Losing grip – One, two, three, testing, testing
When compared to humans, RC cars have several advantages. For one, they are easier to control. Think of teenagers. Also, they are a lot easier to perform studies on. Evaluating the effects of interventions on humans is a tricky process, since we are all slightly different. Two RC cars of the same make are not.
Suppose I want to evaluate whether my new medicine “ArZee” makes people happy. I would then need thousands of study objects, also known as people, and make a baseline measurement of their happiness. That done, I randomise half of them to take ArZee pills for a year, and the other half placebo pills. In distributing these pills I need to keep everyone involved in this unknowing as to what they are dealing. After a year or so of medication I measure happiness in the two groups again, do a lot of complicated statistics like t-tests and such, and if I am lucky I will be able to say that with a 95% probability my medication ArZee makes people slightly happier. But further research is probably needed.

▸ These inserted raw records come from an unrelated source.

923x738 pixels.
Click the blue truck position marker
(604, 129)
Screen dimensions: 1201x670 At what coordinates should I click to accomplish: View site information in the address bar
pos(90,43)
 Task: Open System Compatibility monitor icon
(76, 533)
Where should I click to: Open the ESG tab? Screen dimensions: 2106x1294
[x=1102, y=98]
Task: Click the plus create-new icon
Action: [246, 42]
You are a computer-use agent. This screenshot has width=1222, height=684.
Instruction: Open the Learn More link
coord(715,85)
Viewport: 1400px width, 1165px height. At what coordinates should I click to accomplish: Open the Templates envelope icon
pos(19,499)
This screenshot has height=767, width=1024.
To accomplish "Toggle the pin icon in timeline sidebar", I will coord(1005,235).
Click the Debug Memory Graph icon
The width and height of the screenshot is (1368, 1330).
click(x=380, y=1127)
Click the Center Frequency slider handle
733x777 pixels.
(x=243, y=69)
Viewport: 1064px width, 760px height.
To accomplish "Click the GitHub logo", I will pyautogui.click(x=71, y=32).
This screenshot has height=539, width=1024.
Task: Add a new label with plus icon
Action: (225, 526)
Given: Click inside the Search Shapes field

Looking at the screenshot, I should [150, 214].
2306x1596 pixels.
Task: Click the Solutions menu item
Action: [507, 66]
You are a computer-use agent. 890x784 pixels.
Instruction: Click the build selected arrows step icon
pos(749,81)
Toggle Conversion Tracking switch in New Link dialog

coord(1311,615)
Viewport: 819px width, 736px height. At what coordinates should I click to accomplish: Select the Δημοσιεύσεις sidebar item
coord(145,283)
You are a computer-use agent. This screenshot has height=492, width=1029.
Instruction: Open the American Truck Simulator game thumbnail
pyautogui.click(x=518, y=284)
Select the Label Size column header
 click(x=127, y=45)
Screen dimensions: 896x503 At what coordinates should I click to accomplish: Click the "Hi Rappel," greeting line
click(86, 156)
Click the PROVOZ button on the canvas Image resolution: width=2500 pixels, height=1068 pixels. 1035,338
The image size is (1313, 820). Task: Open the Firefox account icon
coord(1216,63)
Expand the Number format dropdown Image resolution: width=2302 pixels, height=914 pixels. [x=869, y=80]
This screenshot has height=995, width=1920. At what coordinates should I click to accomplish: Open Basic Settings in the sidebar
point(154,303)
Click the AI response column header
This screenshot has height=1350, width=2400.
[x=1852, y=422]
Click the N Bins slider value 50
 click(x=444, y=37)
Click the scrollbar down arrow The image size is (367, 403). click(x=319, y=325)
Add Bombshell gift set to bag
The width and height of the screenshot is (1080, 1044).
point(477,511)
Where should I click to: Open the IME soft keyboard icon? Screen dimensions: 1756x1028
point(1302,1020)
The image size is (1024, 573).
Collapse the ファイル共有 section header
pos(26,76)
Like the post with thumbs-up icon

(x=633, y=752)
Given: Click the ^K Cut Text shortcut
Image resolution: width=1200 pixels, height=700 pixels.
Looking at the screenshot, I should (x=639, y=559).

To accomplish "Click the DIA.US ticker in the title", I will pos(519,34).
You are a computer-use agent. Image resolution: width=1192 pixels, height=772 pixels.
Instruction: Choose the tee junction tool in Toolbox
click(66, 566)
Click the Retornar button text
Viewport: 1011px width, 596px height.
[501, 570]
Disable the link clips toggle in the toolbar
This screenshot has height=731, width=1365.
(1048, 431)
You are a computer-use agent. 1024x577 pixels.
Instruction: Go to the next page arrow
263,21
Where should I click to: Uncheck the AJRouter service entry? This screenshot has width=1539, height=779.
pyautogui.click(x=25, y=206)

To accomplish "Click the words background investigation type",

That’s the very basics. Then there’s ethics, confounders, baseline characteristics and a million other things that need to be taken into consideration. Anyone who really knows anything about scientific method would be smiling indulgently at me by now.
RC cars are also supreme to humans regarding evaluation of cause and effect. I work with humans. Sometimes I do some kind of intervention and see a result. I then know that there is a connection in time between action and result (I did this, then that happened), but I cannot always be sure whether there is actual causality. That is, was the result due to my action, or did it happen for a reason unknown to and independent of me? With humans, most effects have several and complicated causes, often hard to distinguish from each other.
Not so with RC cars. My car is slow. I change the motor to one with a higher kV, but change nothing else. Then my car is faster. I can be certain of causality: the cause (change of motor) definitively contributed to the effect: a faster car.
This is one part of the hobby that I find very reassuring. If I build two kits to the same specifications, they will perform identically. If I like my buddy’s Arrma Kraton, I can buy one myself and be sure it will be just as fun.
What I am slowly getting at is that several aspects of our beloved cars can be measured and compared objectively with very little fuzz about it. I sometimes dream of having two identical cars to use as testing platforms. Suppose two TRX-4 Broncos. Change wheels on one of them, take them both out at the same time and run the same line with both a couple of times. Any difference in performance will be due to the wheels, since that’s the only thing that differs. So very, very much easier than measuring the effects of interventions on humans.
Then of course not all things RC can be measured objectively, quite the contrary. We might prefer the look of one car before another, or the feel of a transmitter. However, I do like that a lot of things about RC’s can be reduced to strict numbers, easily compared. Supreme to humans.
Why bring this up today? Well, it’s been on my mind for years now, and last week I did a lot of building work at home, starting to turn a cold attic space into a comfy hobby room. Hopefully, my wife might have a different idea about that room. Anyway, at the end of a long day of building I hade some spare pieces of MDF board, had all my tools warmed up and found two hinges laying around. It took but a quarter of an hour to construct a research tool for my RC tool box: the Lean-o-Matic. Most satisfying. To be featured in a supporting role in a future column. I’ve said it before, and I say it again: our hobby is a rich and diverse one.